Now in response to each, Enforcer:

  1. Use a closure, so you have the full flexibility of groovy, your IDE, will help you and will do syntax highlighting.

  2. The default DomainRole, which you don’t have to use uses a string which is easy to read and query.

  3. The DomainRole is denormalize, so that it will be quicker and involve less queries to read and write.

  4. As said before DomainRole is denormalized so it’s quick to update.

  5. The Enforce AST transform/annotation runs every time a method it’s annotation is called, unless your are running from the test environment.

  6. DomainRole uses a hierarchy by default so you’ll have less entries in the db, which will be easier to query, and migrate if you have too. That 400,000 for 1000 contains was reduced to 20,000 entries using a hierarchy.

  7. Extending Enforcer is easy, by adding methods to either of the traits the EnforcerService uses, or adding your own trait, to just calling any service from with in the closure(s) you pass in.

  8. Testing is easy see the EnforcerServiceSpec for examples.

Extending Enforcer

After you run the Enforcer quick start script, in your services you will have the EnforcerService, the RoleTrait and the DomainRole Trait. You can add function to either of the traits, or add your own traits. The traits should just be seen as a suggested starting point. You could add whatever you want like project, group, or feature flag checks.

Testing

The quick start will install a unit test EnforcerServiceSpec.groovy, which will allow you to test the Enforcer service and the Enforce AST transform. By default the test for a DomainRole is commented out, you will have to comment it back in and replace the Sprocket domain, with one from your own application. You will also have to add that domain class to the mock section. Here are some example implementations of the enforcer unit test.

The Enforcer AST

The Enforcer AST transform Enforce allows you to put enforcer checks on methods, and classes, making then distinguishable from the main logic as security checks.
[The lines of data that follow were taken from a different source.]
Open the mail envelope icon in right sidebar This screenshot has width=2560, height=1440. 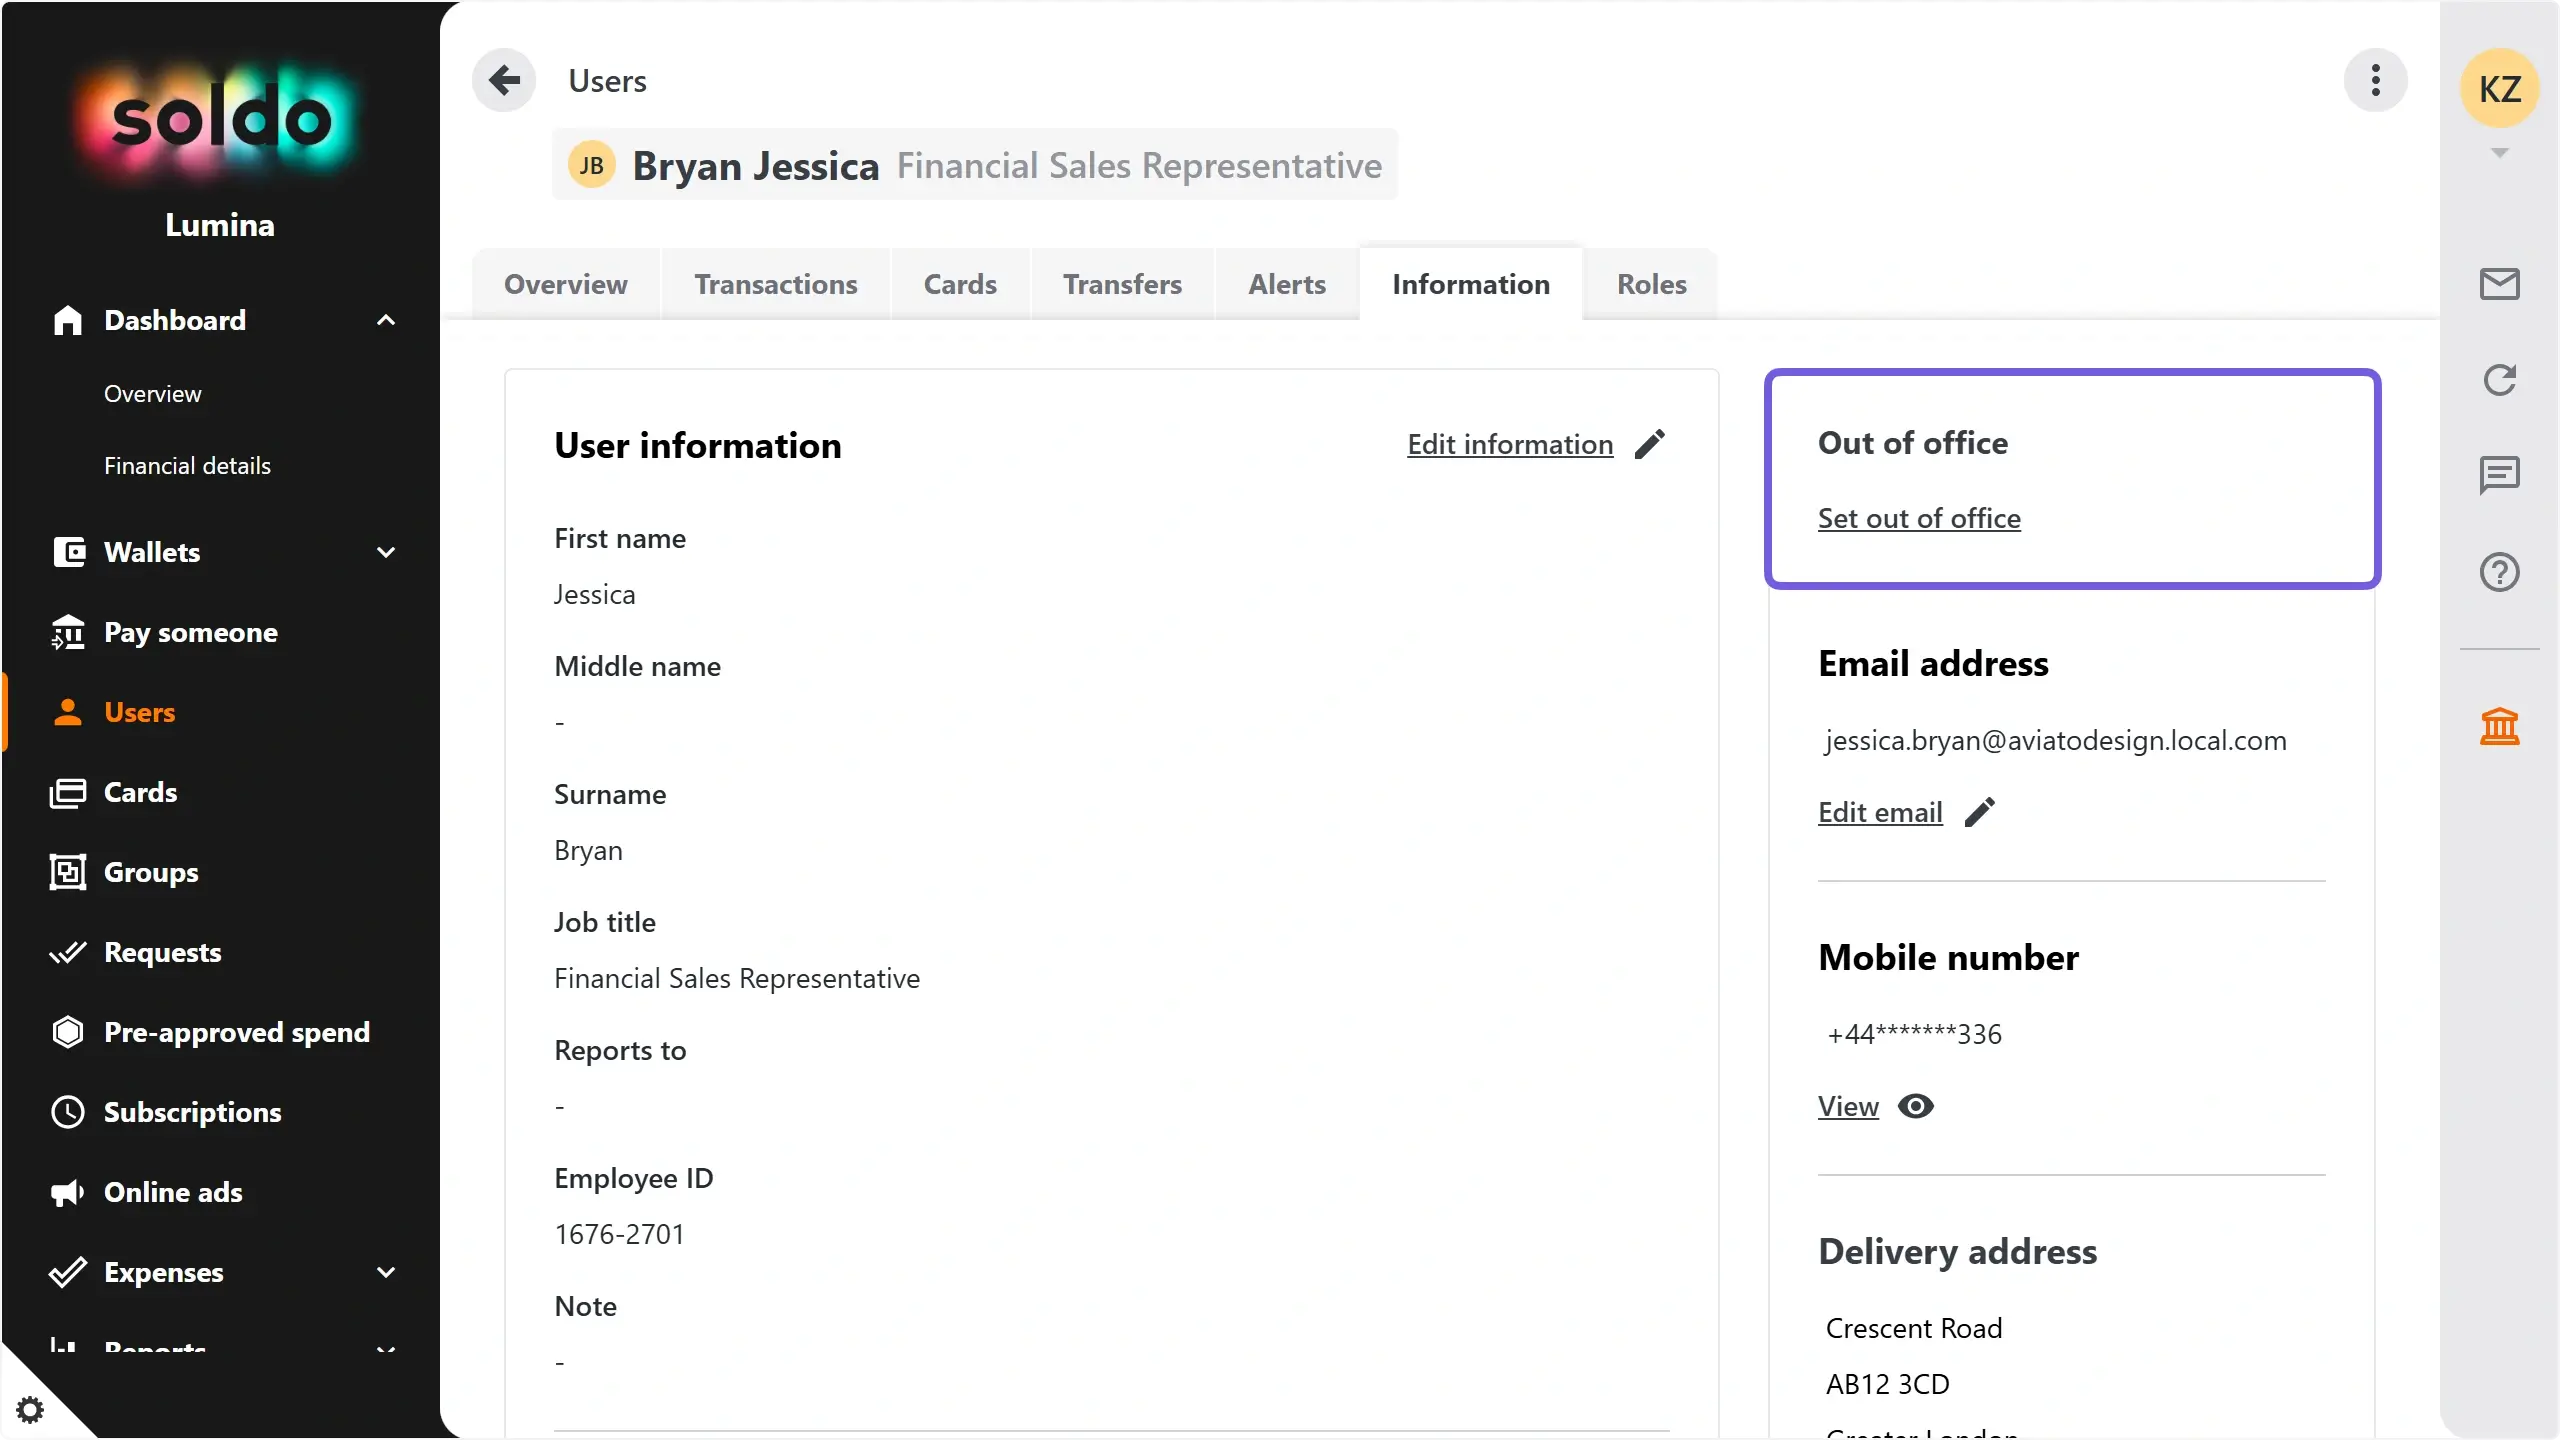2499,284
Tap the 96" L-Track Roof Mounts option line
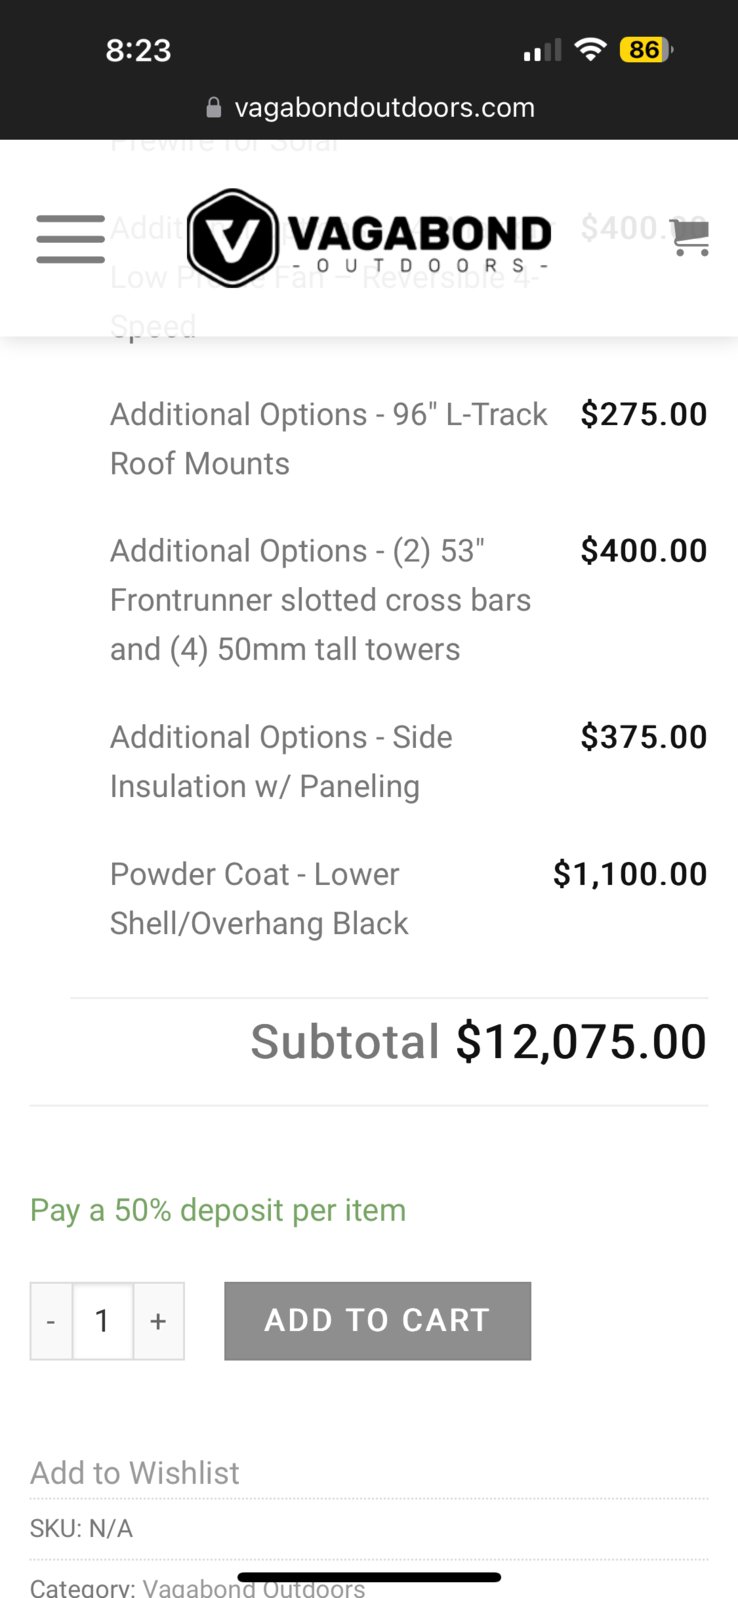The image size is (738, 1598). pyautogui.click(x=408, y=438)
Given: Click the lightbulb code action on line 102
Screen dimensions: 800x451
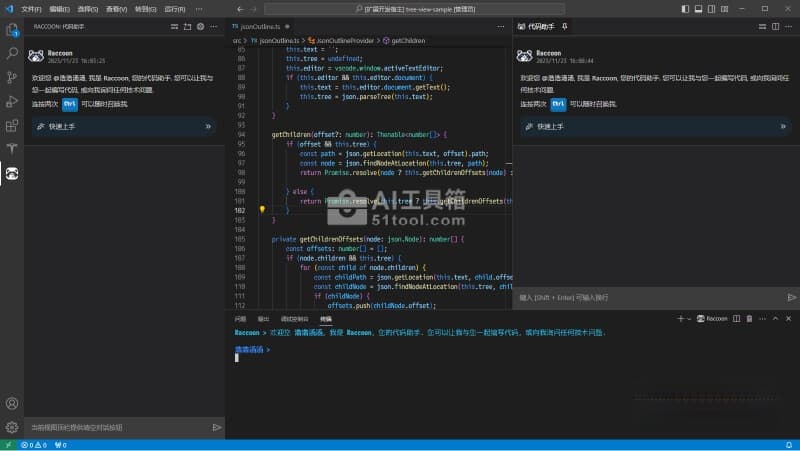Looking at the screenshot, I should pyautogui.click(x=262, y=210).
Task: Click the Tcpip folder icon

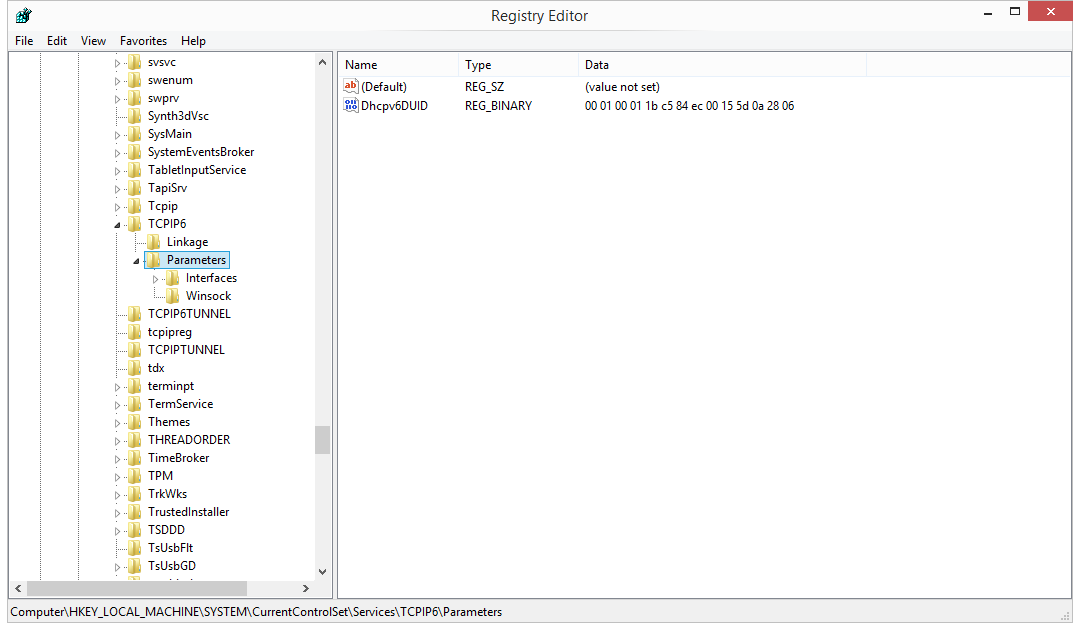Action: (134, 205)
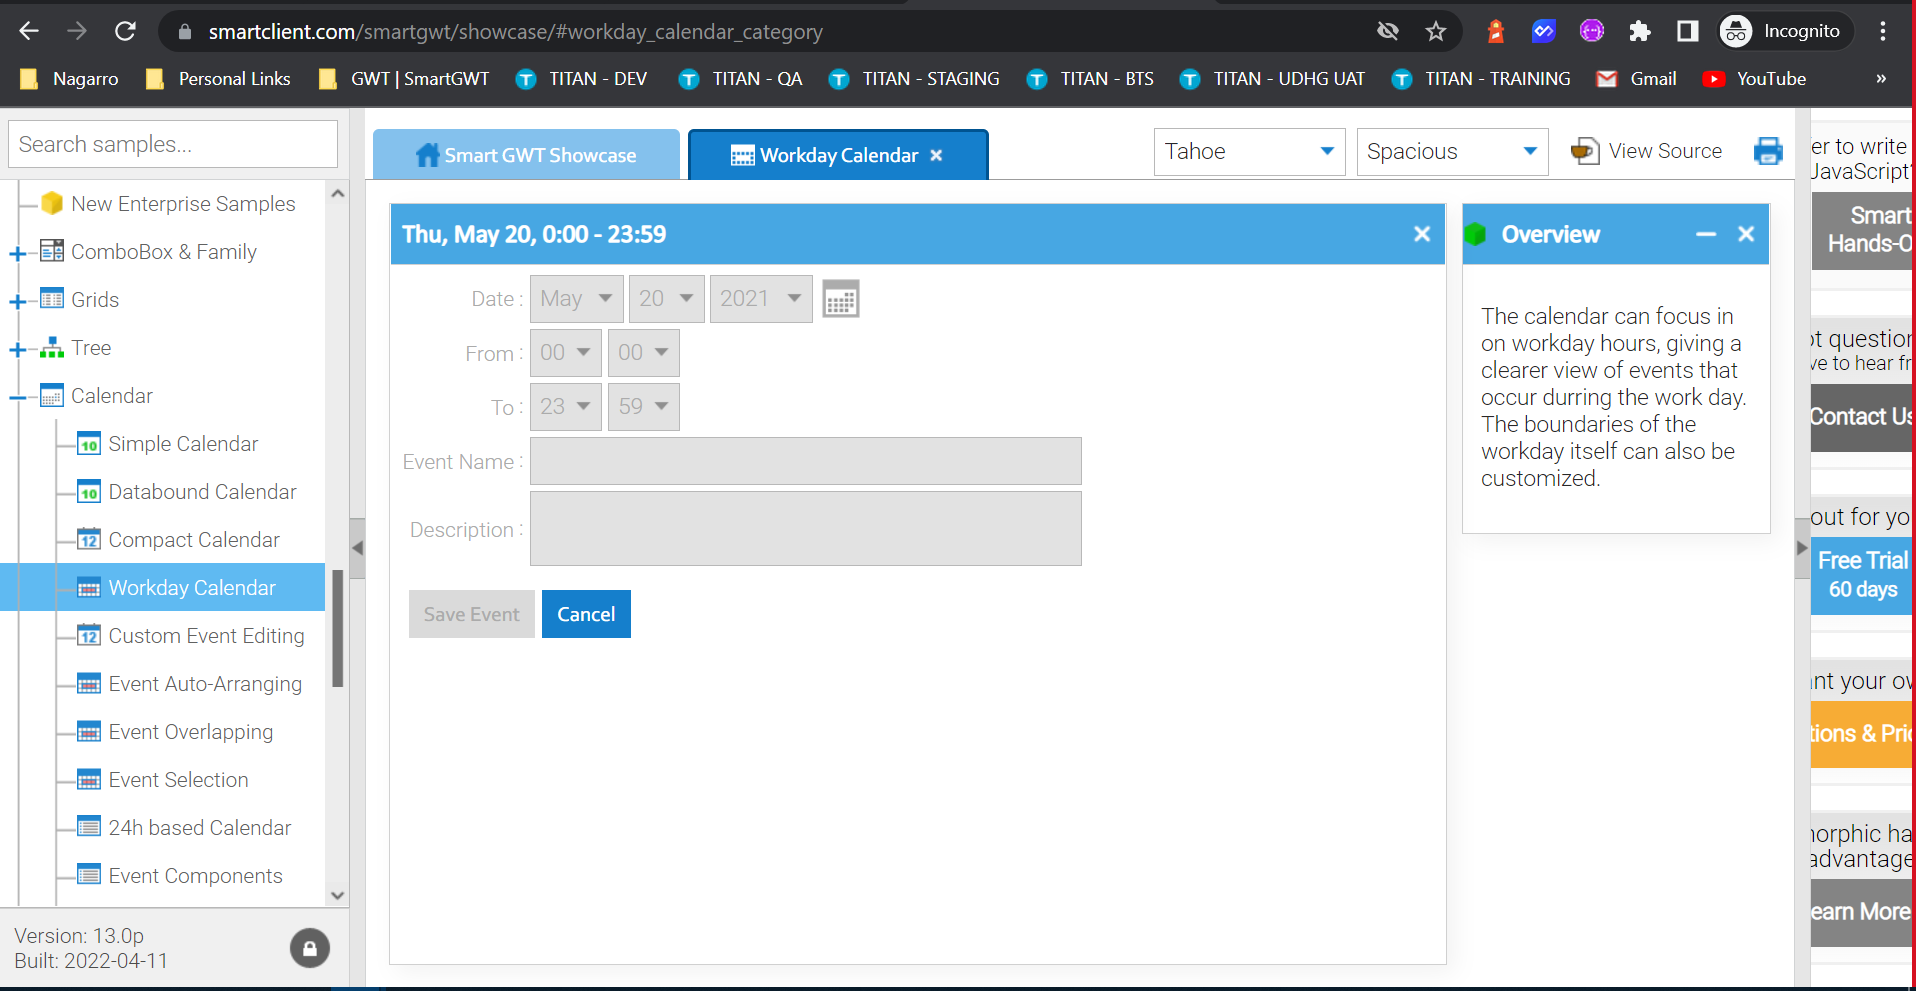Collapse the left navigation panel arrow
1916x991 pixels.
pyautogui.click(x=357, y=548)
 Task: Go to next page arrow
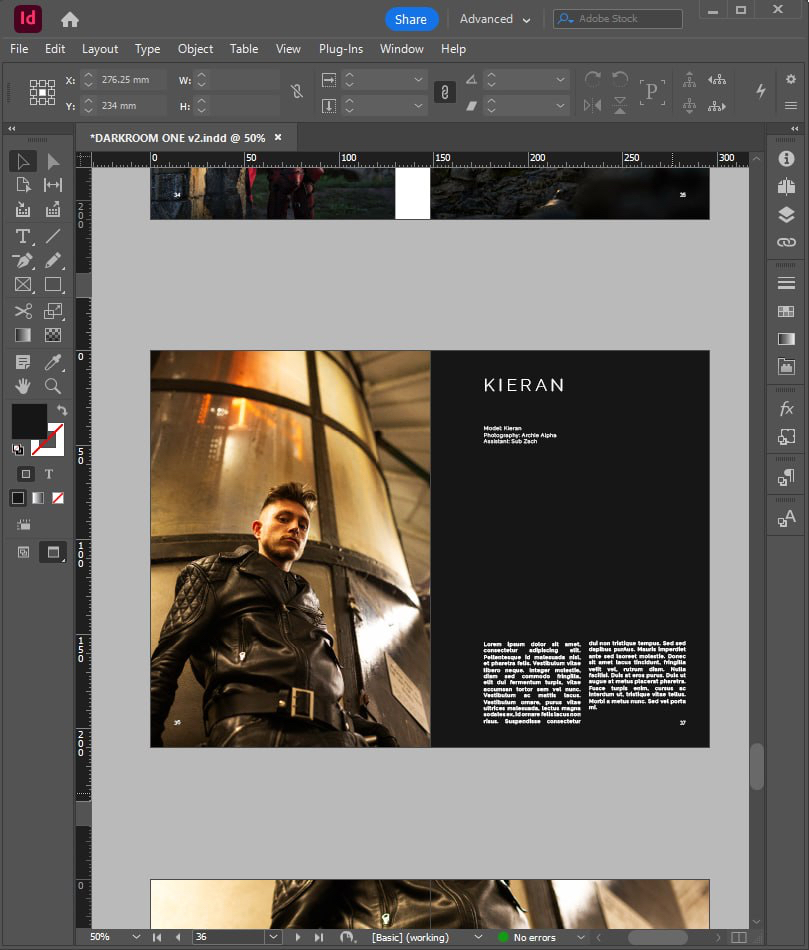[x=298, y=937]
How the Enforce AST Transform was built

The Enforce Transform was built in the testAst project:

Using the ./scripts/_Events.groovy eventCompileStart hook to precompile the Enforce transform. If you import this project into Intellij You will be able to set break points in the AST transform, and Intellij will pick them up, which make debugging AST transforms a lot easier. I also used the Groovy/Grails Console, and the Inspect AST mode to see, what statements and expressions make up the code I wanted to write.